Article.
De la "démocratie du sommeil" au sommeil de la démocratie

"La démocratie du sommeil" chronique de Jean Viard JDD du 28 novembre 2010

"Les maires de France ont réuni cette semaine leur congrès. Grande affaire. Le président de la République est venu y parler. Le sociologue se permettra de faire remarquer que nous avons un gros problème avec notre démocratie locale.

Car 61% des électeurs votent dans la commune où ils résident mais en travaillant dans une autre commune. Si on y rajoute les retraités, on peut dire que plus des deux tiers des citoyens votent d’abord pour défendre leurs cadres résidentiels. Autrement dit, ils demandent en priorité du silence, de bonnes écoles pour leurs enfants, la protection de leurs biens et une certaine homogénéité sociale.

Surtout pas de grands projets, de grands travaux, d’usines, de centres d’hébergement pour les plus pauvres, d’incinérateurs à ordures… Ainsi se battre pour le développement économique ou pour l’intégration n’est pas porteur pour un élu local. Son intérêt électoral est bien souvent contraire à ses intimes convictions. Et la suppression de la taxe professionnelle va renforcer ce mouvement car l’élu a perdu la capacité d’augmenter le budget de sa commune par son action en faveur des entreprises.

Défi A. Relevez toutes les lignes des enregistrements où figure le mot « Viewport ».

Données fournies.
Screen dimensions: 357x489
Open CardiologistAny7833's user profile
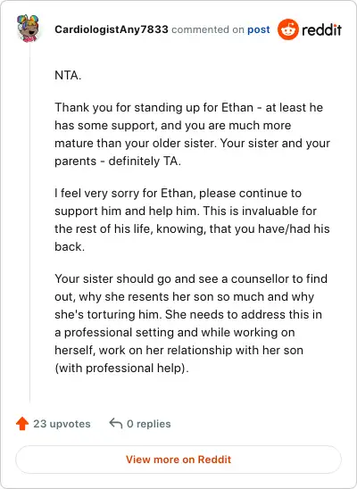click(112, 29)
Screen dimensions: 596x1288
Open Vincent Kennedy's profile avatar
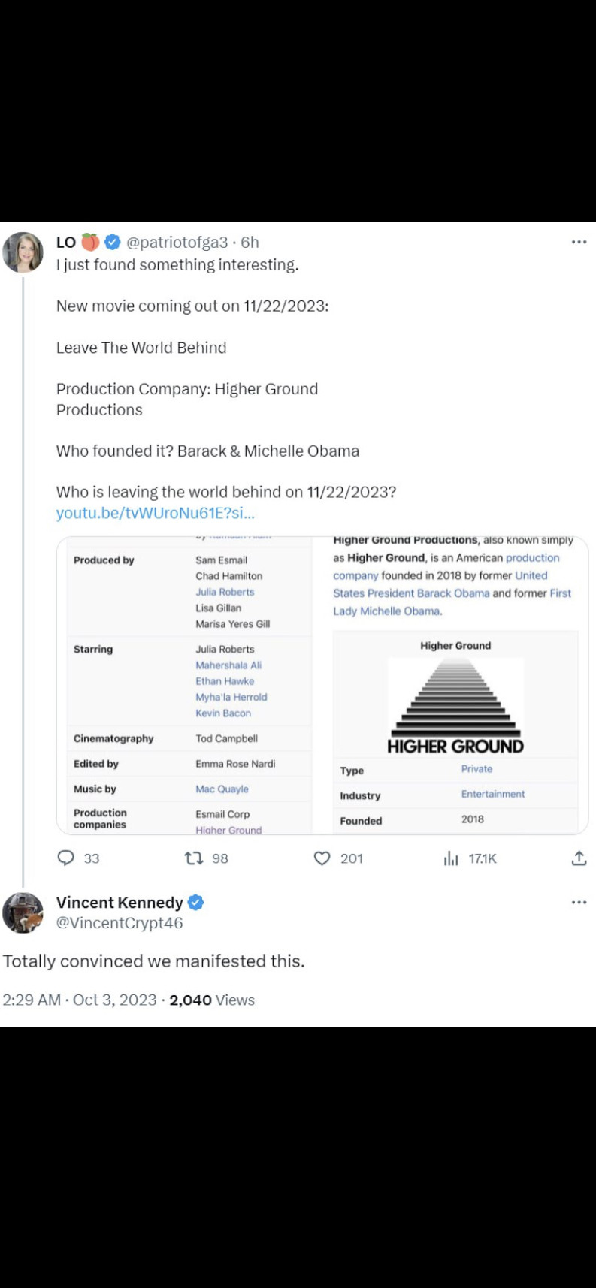[23, 912]
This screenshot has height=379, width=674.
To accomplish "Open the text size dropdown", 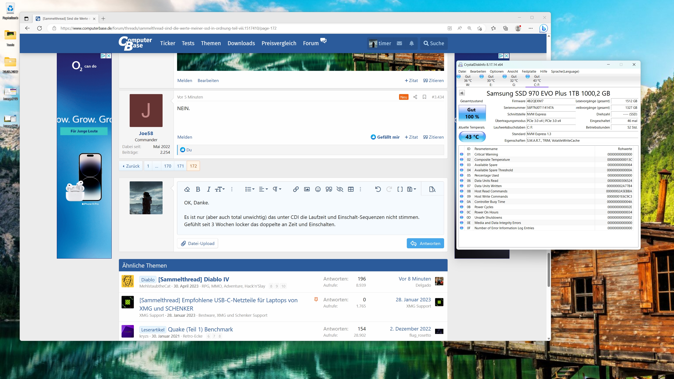I will pos(220,189).
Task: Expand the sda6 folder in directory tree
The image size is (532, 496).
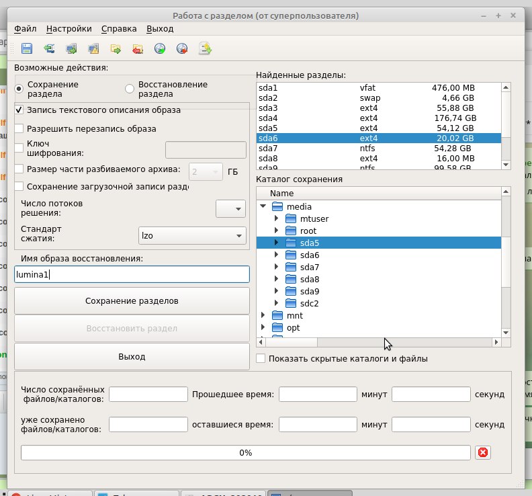Action: click(x=277, y=255)
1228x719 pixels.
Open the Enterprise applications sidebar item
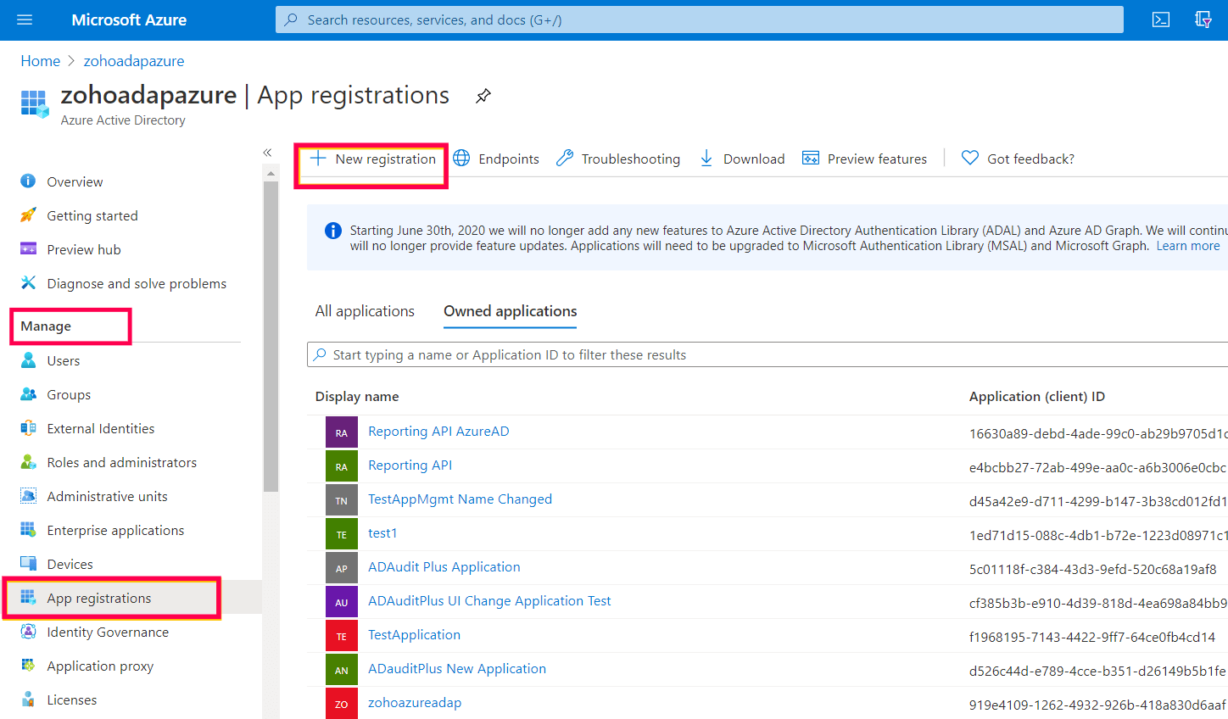pos(114,530)
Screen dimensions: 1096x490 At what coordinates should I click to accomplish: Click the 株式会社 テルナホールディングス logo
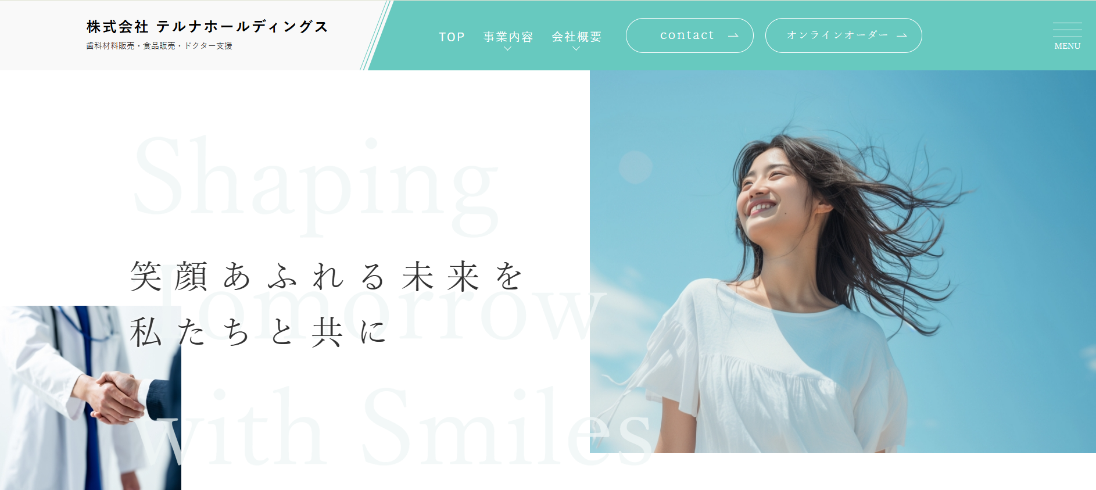point(207,27)
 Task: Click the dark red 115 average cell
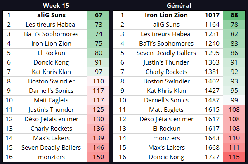(x=234, y=157)
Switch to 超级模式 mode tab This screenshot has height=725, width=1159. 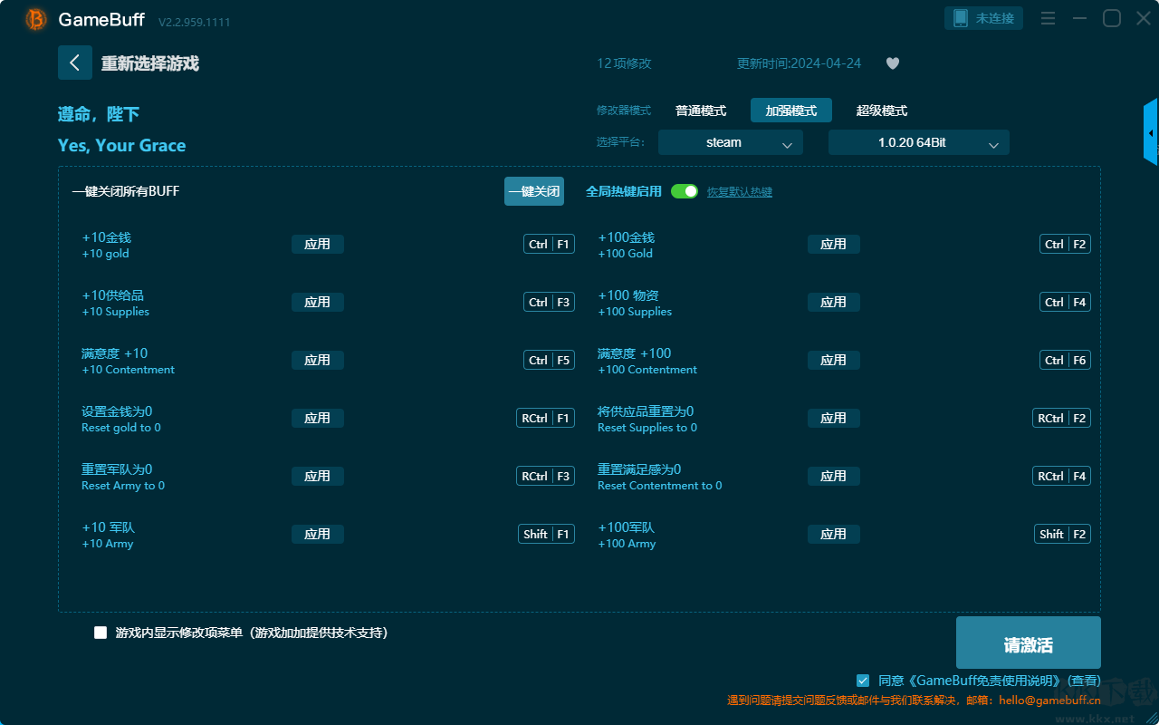[x=881, y=111]
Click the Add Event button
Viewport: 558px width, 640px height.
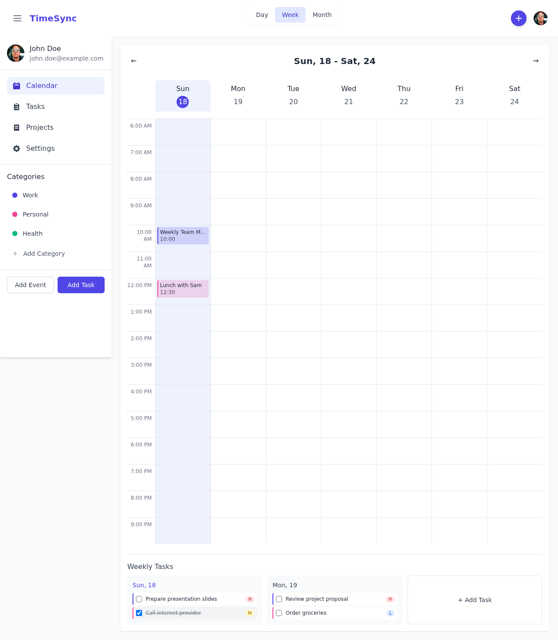pyautogui.click(x=30, y=285)
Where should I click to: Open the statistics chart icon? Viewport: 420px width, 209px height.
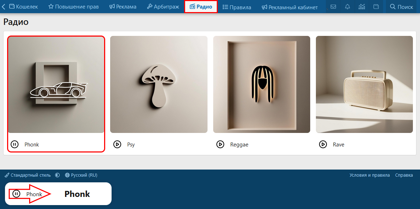(362, 7)

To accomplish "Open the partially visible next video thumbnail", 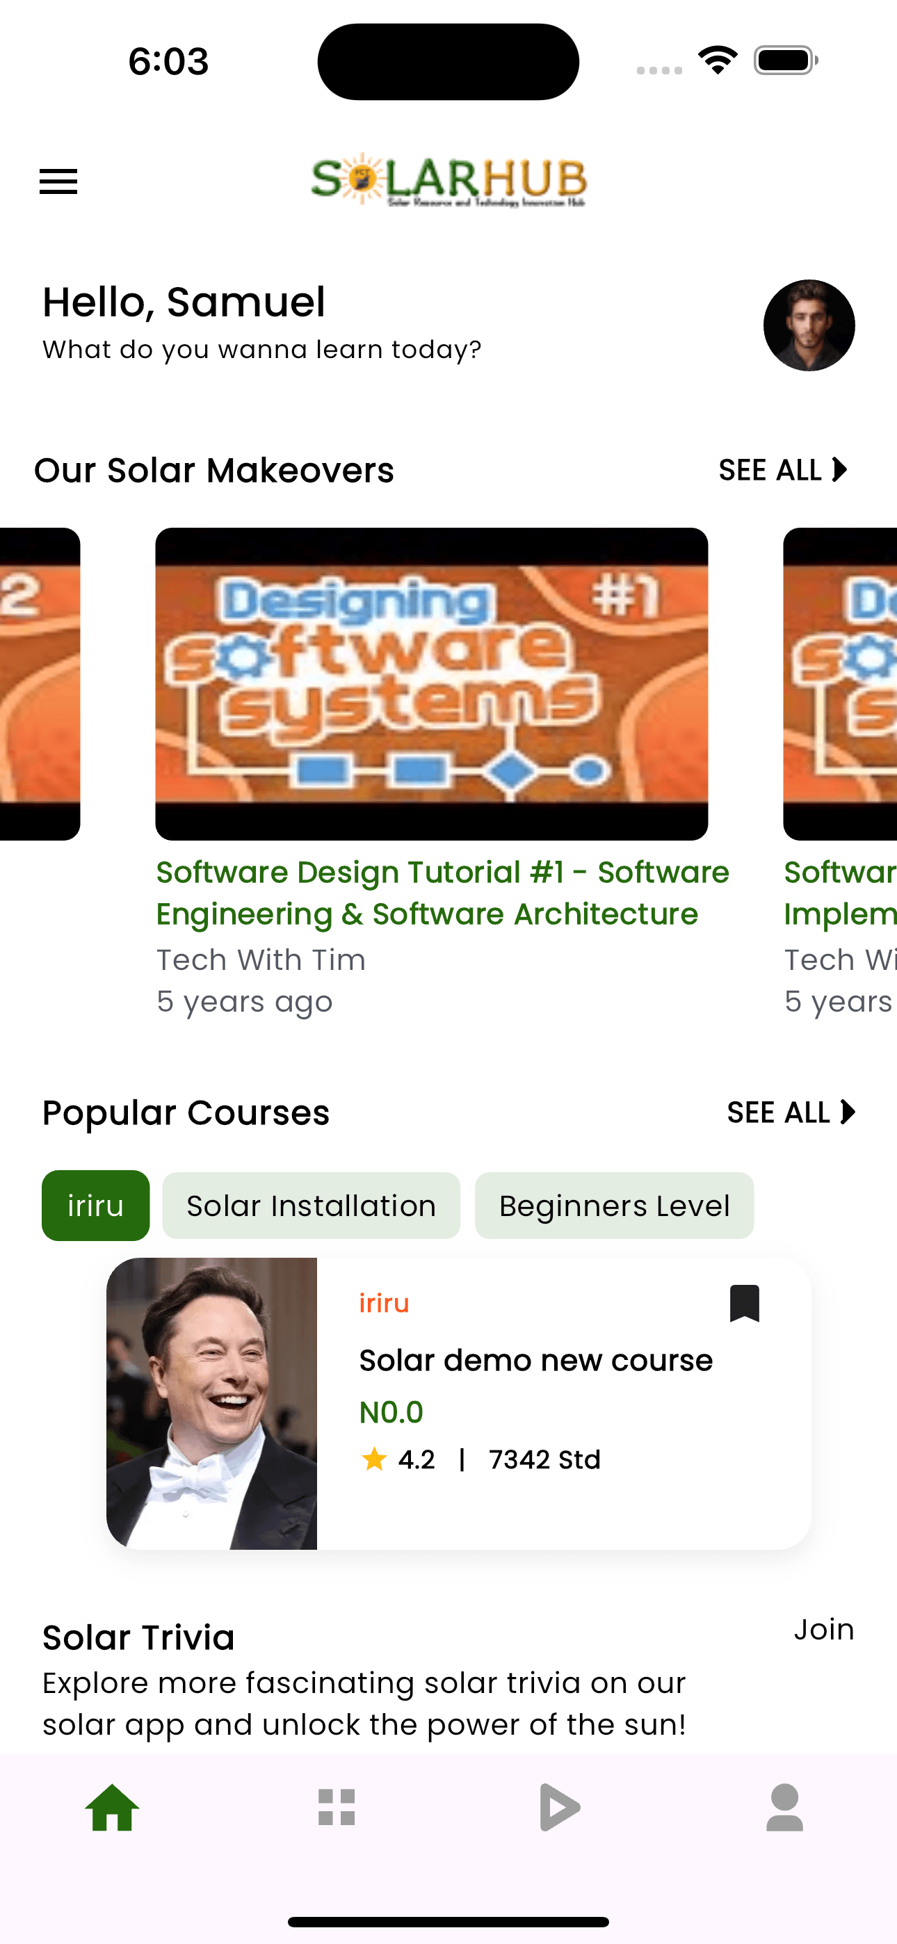I will click(x=840, y=684).
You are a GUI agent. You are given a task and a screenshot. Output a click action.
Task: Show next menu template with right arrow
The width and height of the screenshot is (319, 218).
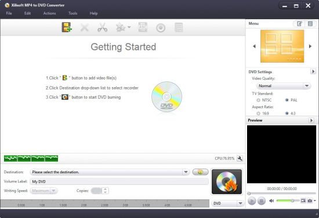point(310,47)
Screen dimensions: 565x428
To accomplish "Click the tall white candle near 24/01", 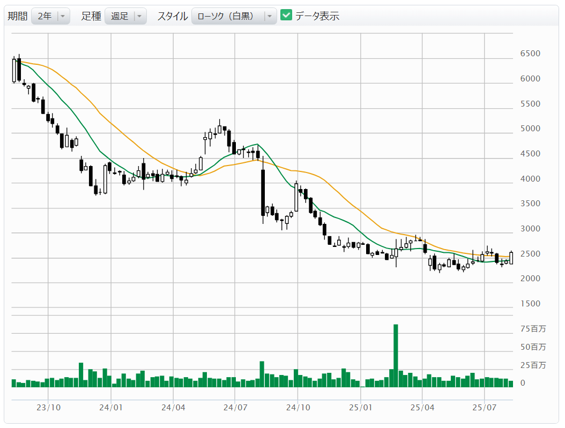I will point(105,179).
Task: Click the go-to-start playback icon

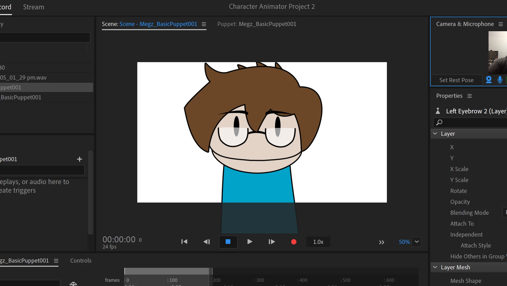Action: tap(184, 242)
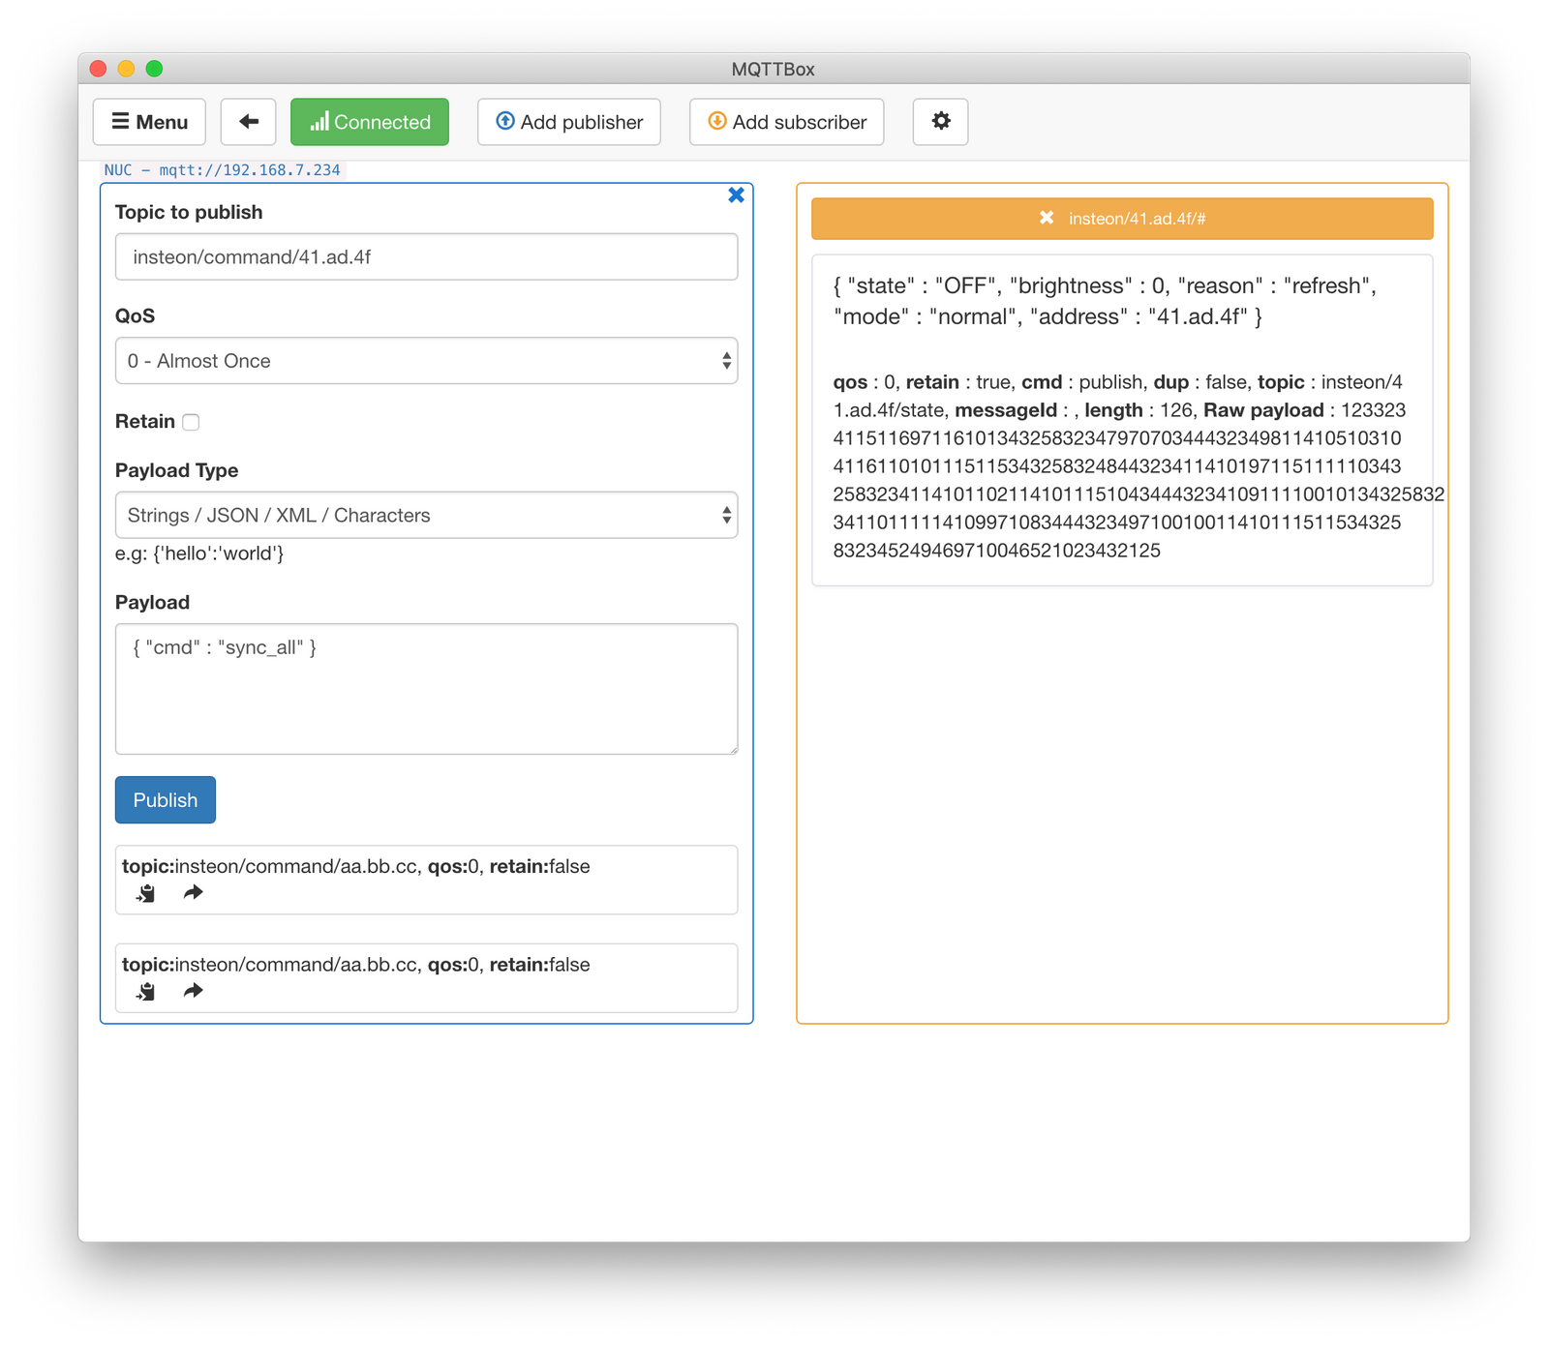Close the insteon/41.ad.4f/# subscriber
The image size is (1549, 1346).
point(1046,218)
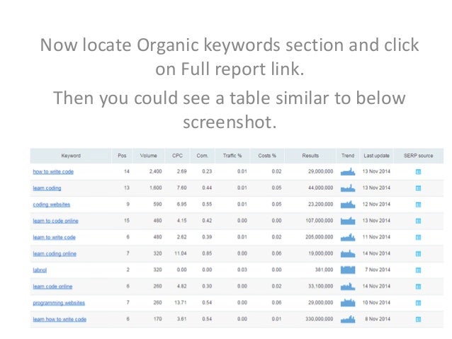The width and height of the screenshot is (452, 339).
Task: Click SERP source icon for 'learn to code online'
Action: (418, 221)
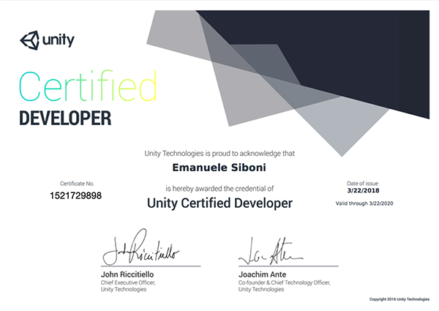This screenshot has width=439, height=311.
Task: Select certificate number 1521729898
Action: pyautogui.click(x=76, y=196)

Défi B. D'après la chronique, pourquoi la suppression de la taxe professionnelle va-t-elle rendre le développement économique encore moins intéressant pour un élu local ? Répondez en une à trois phrases.

Réponse finale A.
Viewport: 558px width, 640px height.
Where should I click to: Open the statistics chart icon? Viewport: 420px width, 209px height.

Réponse finale B. Avec cette suppression, l'élu a perdu la possibilité d'augmenter le budget de sa commune en agissant en faveur des entreprises. Se battre pour le développement économique lui rapporte donc encore moins. C'est pourquoi la suppression renforce un mouvement déjà peu porteur pour lui sur le plan électoral.